## YOUR ASSIGNMENT
Give back the exact lines of the material below from the one containing "Task: Toggle the" through the one containing "The image size is (411, 197).", and no pictures.

## MATERIALS PROVIDED
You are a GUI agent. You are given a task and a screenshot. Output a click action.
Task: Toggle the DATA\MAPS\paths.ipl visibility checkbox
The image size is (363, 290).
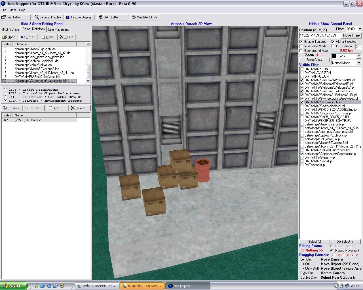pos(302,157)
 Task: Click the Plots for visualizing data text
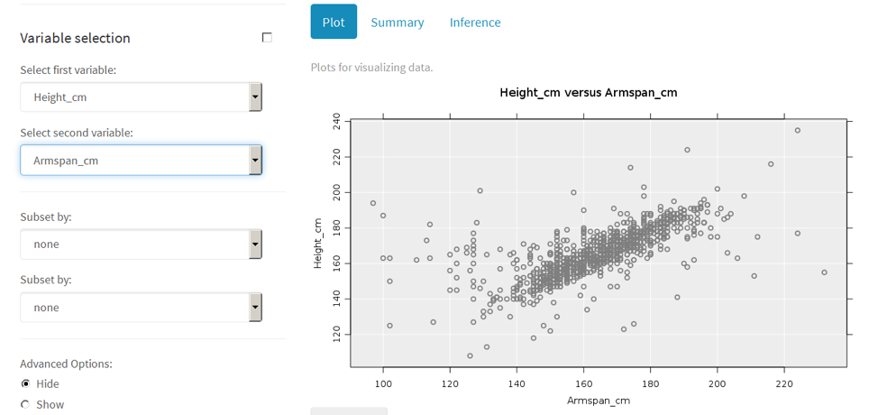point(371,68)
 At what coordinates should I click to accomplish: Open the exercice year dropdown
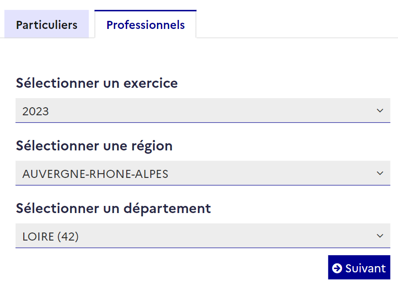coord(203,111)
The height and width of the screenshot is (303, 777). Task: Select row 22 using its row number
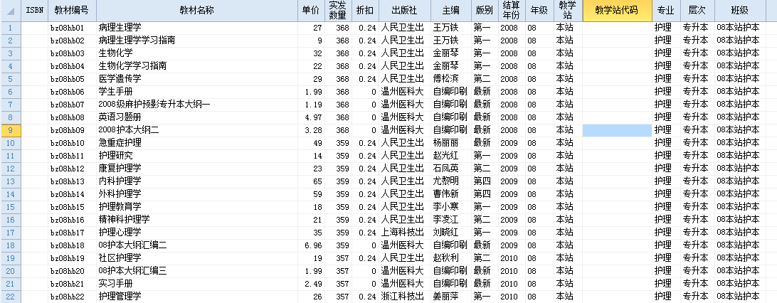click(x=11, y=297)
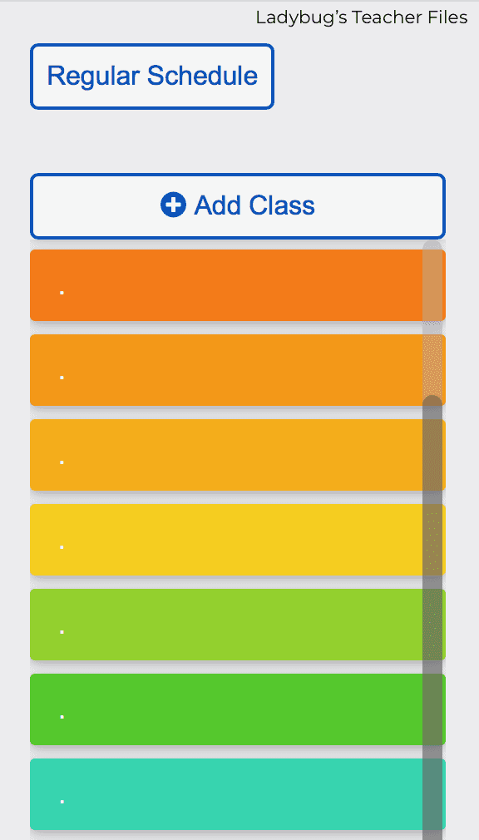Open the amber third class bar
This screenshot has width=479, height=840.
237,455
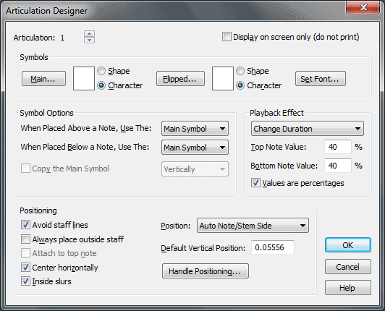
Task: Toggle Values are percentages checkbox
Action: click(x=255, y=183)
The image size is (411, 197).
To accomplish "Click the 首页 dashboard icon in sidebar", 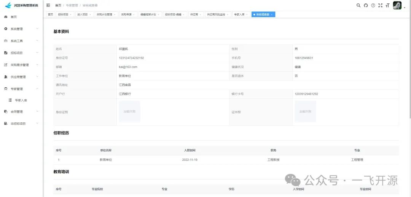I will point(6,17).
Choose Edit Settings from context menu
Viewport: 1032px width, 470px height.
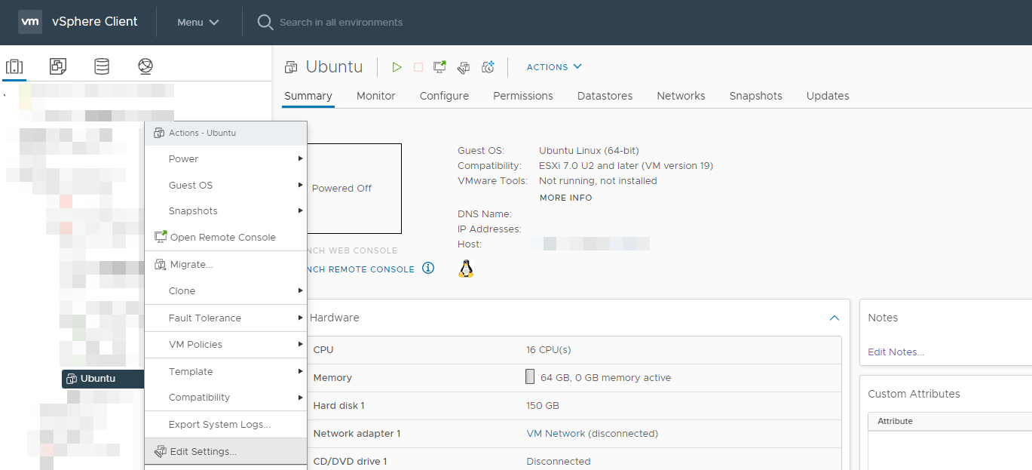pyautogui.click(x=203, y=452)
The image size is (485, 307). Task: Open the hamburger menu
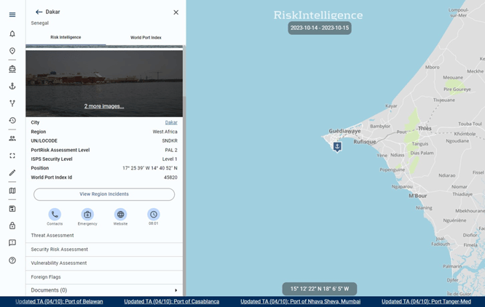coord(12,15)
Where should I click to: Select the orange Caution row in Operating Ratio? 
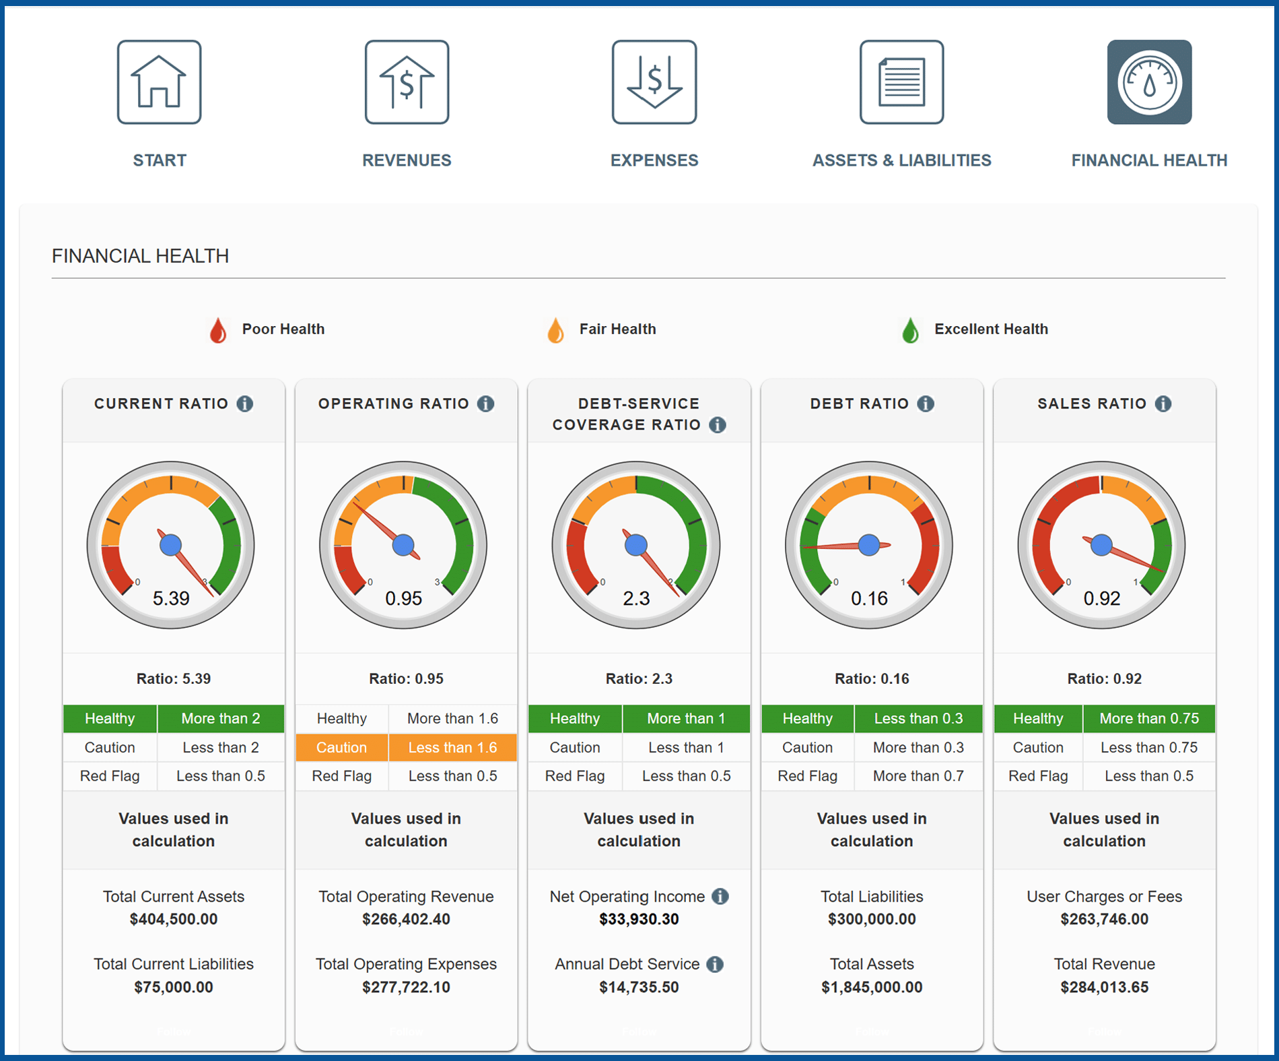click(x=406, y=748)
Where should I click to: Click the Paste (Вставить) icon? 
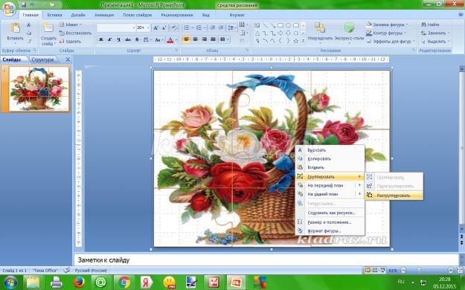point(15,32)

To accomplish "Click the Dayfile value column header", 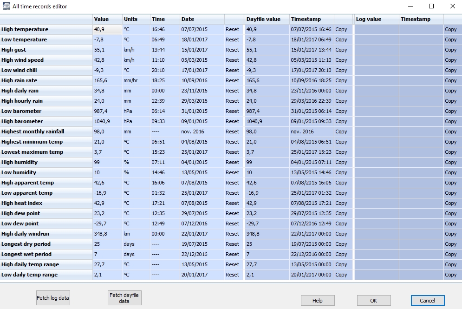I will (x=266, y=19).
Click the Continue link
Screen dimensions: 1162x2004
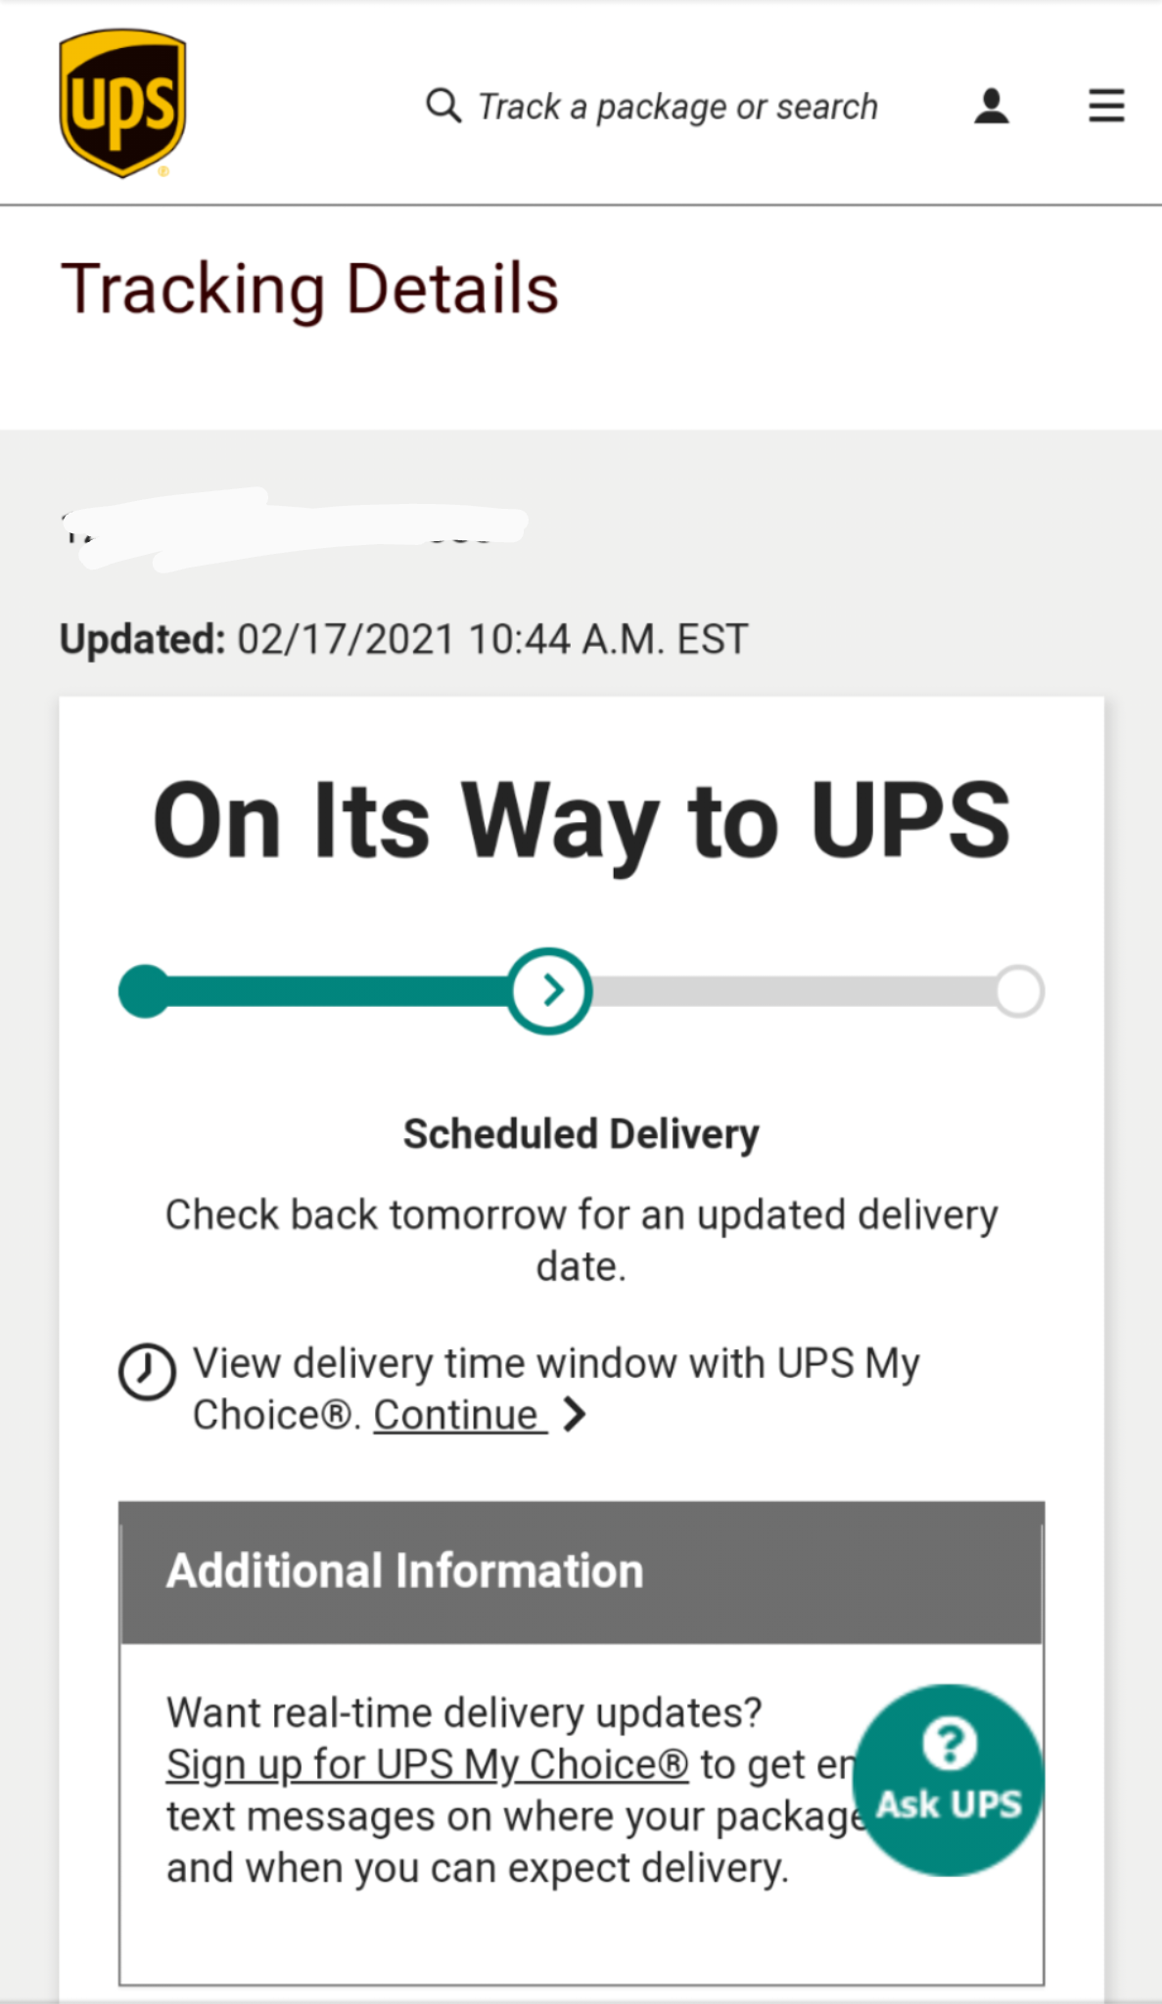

## EXERCISE RESULT
Task: Toggle the DATA\MAPS\paths.ipl visibility checkbox
The image size is (363, 290).
pos(302,157)
 Task: Click the Plots for visualizing data text
point(371,68)
 At what coordinates should I click to accomplish: Open the exercice year dropdown
coord(203,111)
The height and width of the screenshot is (303, 777). Task: Select row 22 using its row number
click(x=11, y=297)
Open the amber third class bar
This screenshot has width=479, height=840.
237,455
Task: Toggle Values are percentages checkbox
Action: click(x=255, y=183)
The image size is (411, 197).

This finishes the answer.